Anyone smart on interworkings of Cisco routers care to clarify something for
me?  I was in a discussion with someone in another forum.  It was being
discussed how pings from a local ethernet interface to a local serial
interface on the same router actually cross the WAN to which that serial
interface is attached and are returned by the distand-end router.  I know
this has been discussed in the past but I didn't find anything in the
archives that exactly answers my question.

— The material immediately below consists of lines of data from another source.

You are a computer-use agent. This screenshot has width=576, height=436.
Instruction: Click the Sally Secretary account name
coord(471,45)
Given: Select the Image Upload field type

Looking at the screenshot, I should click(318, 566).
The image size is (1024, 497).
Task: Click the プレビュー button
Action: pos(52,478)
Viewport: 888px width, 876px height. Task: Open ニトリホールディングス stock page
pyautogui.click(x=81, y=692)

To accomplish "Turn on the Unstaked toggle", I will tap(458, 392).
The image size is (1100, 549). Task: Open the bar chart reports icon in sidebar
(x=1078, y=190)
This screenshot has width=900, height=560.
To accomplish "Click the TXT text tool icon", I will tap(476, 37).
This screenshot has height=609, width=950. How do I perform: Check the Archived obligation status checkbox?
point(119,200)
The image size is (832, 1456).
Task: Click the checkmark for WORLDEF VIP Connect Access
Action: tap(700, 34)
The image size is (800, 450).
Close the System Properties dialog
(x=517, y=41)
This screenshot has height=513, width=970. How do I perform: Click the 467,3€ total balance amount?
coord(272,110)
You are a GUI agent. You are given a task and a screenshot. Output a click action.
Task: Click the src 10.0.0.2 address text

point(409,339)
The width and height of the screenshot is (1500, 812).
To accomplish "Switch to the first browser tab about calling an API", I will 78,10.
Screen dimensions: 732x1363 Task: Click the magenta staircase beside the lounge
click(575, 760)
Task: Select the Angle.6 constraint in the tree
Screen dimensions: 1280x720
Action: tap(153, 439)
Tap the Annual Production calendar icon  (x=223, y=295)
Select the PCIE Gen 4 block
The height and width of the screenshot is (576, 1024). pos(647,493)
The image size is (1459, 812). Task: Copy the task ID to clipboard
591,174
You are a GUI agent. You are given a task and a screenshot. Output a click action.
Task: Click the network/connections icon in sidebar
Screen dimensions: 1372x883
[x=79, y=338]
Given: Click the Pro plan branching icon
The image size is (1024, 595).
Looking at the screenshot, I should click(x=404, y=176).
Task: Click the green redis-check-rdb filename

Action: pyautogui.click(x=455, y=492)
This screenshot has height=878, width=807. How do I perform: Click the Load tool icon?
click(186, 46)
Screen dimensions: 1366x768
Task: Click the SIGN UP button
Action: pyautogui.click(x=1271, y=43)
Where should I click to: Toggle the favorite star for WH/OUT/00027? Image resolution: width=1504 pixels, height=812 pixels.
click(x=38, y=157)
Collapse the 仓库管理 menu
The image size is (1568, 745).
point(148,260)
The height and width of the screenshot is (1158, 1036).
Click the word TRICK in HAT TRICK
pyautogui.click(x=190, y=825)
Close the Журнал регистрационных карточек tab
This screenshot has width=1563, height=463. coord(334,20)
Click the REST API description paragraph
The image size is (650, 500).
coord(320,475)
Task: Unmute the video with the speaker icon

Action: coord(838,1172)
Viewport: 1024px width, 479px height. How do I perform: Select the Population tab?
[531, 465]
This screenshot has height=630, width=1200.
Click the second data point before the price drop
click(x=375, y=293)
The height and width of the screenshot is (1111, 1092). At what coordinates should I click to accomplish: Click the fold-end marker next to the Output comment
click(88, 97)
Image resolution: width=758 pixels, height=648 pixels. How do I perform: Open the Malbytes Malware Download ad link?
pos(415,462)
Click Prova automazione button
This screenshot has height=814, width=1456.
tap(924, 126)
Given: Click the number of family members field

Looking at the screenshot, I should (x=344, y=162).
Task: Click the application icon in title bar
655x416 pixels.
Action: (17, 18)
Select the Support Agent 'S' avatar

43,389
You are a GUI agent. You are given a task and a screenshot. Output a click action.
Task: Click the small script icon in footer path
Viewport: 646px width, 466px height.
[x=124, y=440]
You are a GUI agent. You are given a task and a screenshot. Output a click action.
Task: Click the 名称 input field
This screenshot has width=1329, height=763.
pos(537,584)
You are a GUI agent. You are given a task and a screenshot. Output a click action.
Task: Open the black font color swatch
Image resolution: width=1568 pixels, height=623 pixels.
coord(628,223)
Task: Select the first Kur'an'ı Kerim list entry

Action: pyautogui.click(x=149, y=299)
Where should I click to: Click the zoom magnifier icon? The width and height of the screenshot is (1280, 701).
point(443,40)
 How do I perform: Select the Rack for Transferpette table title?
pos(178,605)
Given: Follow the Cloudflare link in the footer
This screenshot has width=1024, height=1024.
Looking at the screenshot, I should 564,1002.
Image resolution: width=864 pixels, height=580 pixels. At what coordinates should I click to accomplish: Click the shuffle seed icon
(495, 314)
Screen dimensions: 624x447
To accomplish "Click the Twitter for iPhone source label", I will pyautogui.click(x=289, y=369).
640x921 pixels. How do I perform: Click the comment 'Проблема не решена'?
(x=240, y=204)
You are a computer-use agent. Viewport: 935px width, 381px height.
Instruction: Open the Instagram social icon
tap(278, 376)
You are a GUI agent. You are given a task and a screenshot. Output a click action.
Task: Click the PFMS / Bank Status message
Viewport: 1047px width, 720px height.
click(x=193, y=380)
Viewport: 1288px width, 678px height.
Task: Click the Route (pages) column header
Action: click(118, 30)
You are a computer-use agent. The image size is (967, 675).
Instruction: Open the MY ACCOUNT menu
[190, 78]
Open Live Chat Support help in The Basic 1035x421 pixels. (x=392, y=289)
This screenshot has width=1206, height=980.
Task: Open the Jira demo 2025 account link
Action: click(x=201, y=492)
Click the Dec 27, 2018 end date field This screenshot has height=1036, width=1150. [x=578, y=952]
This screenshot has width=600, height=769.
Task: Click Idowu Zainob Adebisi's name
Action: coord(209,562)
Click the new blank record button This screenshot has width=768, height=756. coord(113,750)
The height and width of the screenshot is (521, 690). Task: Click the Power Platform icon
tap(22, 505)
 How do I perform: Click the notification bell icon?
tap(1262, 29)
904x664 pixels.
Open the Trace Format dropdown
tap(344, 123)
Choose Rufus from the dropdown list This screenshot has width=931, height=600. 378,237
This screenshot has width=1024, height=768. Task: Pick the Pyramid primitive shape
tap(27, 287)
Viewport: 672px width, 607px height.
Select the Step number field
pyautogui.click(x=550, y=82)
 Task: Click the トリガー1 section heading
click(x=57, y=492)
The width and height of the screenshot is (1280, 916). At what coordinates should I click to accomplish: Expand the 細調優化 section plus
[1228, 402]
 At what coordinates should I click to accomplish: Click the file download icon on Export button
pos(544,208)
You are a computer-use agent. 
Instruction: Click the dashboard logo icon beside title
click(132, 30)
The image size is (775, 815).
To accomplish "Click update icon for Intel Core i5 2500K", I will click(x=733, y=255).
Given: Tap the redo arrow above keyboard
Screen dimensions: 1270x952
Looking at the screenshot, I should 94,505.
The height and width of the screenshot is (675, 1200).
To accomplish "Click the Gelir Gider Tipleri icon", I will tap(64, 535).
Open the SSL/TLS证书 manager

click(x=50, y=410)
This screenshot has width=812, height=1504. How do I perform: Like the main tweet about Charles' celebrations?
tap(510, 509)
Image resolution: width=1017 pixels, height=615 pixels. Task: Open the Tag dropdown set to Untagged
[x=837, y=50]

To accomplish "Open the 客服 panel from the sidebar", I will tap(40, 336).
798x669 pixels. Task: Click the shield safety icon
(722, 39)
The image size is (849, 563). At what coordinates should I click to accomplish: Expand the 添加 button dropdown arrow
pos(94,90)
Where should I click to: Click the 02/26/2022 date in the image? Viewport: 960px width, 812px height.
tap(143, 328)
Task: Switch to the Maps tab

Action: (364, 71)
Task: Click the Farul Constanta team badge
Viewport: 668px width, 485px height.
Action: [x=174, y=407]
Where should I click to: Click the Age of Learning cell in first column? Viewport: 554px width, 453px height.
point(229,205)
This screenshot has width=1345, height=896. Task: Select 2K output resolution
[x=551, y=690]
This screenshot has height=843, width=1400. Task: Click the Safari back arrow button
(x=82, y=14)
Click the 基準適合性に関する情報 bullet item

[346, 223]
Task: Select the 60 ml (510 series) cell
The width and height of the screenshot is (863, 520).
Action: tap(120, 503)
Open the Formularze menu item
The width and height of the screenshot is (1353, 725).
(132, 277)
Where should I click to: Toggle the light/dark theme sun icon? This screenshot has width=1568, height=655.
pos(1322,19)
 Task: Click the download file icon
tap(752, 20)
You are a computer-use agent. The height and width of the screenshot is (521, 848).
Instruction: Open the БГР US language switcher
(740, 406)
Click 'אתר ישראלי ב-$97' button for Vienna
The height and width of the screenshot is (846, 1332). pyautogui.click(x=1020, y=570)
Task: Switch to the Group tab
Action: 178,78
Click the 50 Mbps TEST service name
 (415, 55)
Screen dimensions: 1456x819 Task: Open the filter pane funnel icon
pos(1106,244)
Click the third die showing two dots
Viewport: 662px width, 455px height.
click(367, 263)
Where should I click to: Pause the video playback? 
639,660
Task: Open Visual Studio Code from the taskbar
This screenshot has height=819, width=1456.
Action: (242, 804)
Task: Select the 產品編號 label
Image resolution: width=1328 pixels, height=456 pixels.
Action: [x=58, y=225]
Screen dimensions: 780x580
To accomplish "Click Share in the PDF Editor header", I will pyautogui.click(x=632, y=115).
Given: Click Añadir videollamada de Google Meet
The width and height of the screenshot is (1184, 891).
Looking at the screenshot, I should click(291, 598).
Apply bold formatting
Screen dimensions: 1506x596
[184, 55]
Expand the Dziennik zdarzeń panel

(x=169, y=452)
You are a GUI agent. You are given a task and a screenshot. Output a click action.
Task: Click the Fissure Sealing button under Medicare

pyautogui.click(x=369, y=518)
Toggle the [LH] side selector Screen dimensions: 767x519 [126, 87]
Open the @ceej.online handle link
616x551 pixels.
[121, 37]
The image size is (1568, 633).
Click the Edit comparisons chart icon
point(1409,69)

It kinda makes sense that a local serial interface will encapsulate an echo
packet that it receives and put it on the wire (it only knows how to
encapsulate in one direction and de-encapsulate in the other).  It makes
sense that the distant-end router will return it, based on the destination
IP in the packet.  What I'm a little fuzzy on is why CCO says that the echo
reply must also be sent accross the WAN and be returned by the distant end
router.  If it were the interface itself that had to generate the echo
reply, I guess the same logic as before would apply.  But does the router or
the interface actually generate the reply?  If it isn't the interface
itself, it seems the router would simply generate a reply back towards the
source IP (the ethernet interface - which is essentially itself).  Is it
required that an ICMP packet actually be given life on a hardware interface
and thus the one-directional encapsulation issue comes back into play again?

Or am I just really confused about it all?